Sí, parecía mentira. Ese día, cuando me encontré con mis amigos, los saludé con la noticia. Michael Jackson está muerto. No, me respondieron. Imposible. Piró a las 4:45 de hoy, dije exacto y burlón.
Prendan el radio si no me creen, propuse al ver que sus gestos se debatían entre el dolor y la rabia hija de una broma pesada.
El radio, sin demora, trajo noticias contundentes. Mis amigos, sin embargo, seguían sin creer. Uno de ellos, agarrado a esa idea como a un chaleco salvavidas, dijo que no, que todo era pura tramoya, una estrategia publicitaria para revivir una carrera casi extinta. Sí, como La guerra de los mundos de Wells, respondí, ya sin ganas de ser irónico.
A esas alturas, con el cadáver aun caliente, todo podría ser. Sin embargo, vale la pena preguntarse por la resistencia de este amigo mío a la muerte del rey del pop, del mago, del genio, del monstruo negriblanco que con su voz, sus bailes, sus videos musicales, sus escándalos dentro y fuera del escenario, marcaron no sólo la historia de la música popular del mundo, sino de la generación que vivió su adolescencia y su juventud en la década del ochenta.

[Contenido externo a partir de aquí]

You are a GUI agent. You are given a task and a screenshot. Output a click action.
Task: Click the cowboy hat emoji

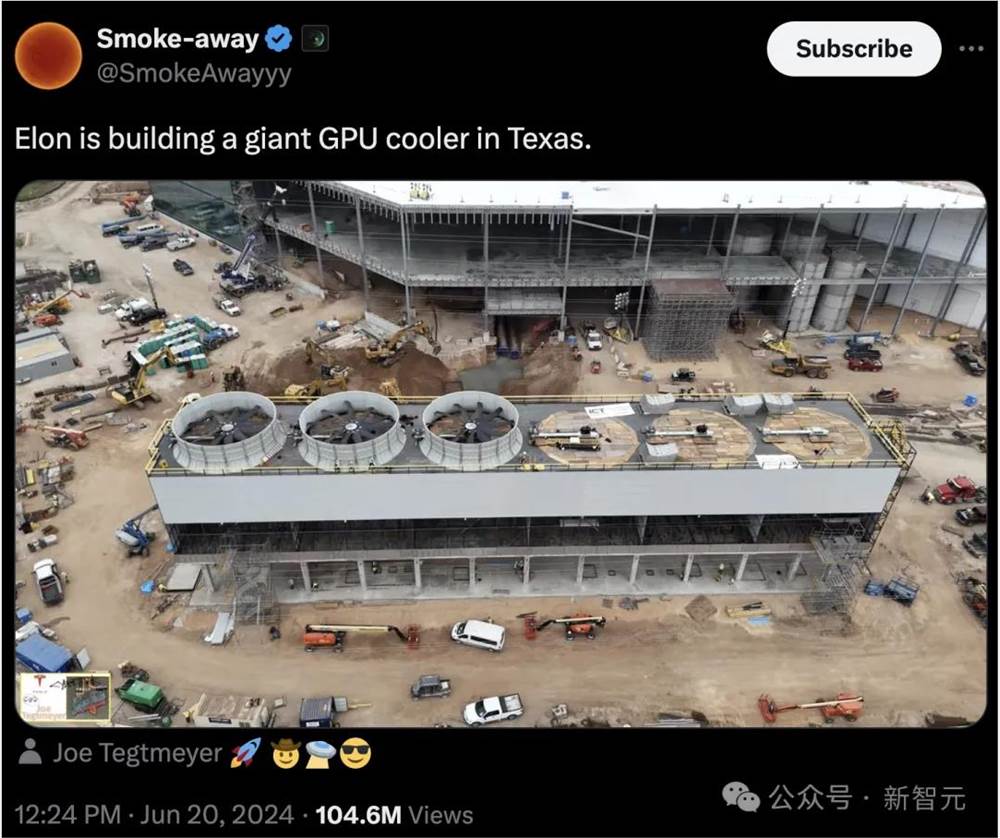pos(285,753)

Y es que con Michael Jackson muere la penúltima estrella total, uno de los últimos seres humanos que hicieron efectivamente de su vida una obra de arte. Un hito, una diva, una vedette a cabalidad, capaz de mantener el fervor de sus seguidores a lo largo de lustros, como un sacerdote profano que vincula a sus creyentes con su sola presencia. Un ídolo en el sentido estricto de la palabra. Michael Jackson, su cuerpo, representaba una época. Y digo bien penúltimo –la última es Madonna–, porque de ahora en más no podrán existir fenómenos como el de Jackson. No hay manera. El mundo, de correr tanto, ya no está para esos trotes. Nuestros jóvenes, abrumados por la cantidad de identidades que pueden elegir todos los días y en todos los medios, desde el amor hasta la política, por exceso, no cuentan, no pueden contar con una figura mítica, totalizante de su mundo y su época. De los ídolos hemos pasado a la sucesión incesante de estrellitas que, según el decir de Capote, solo viven su cuarto de hora.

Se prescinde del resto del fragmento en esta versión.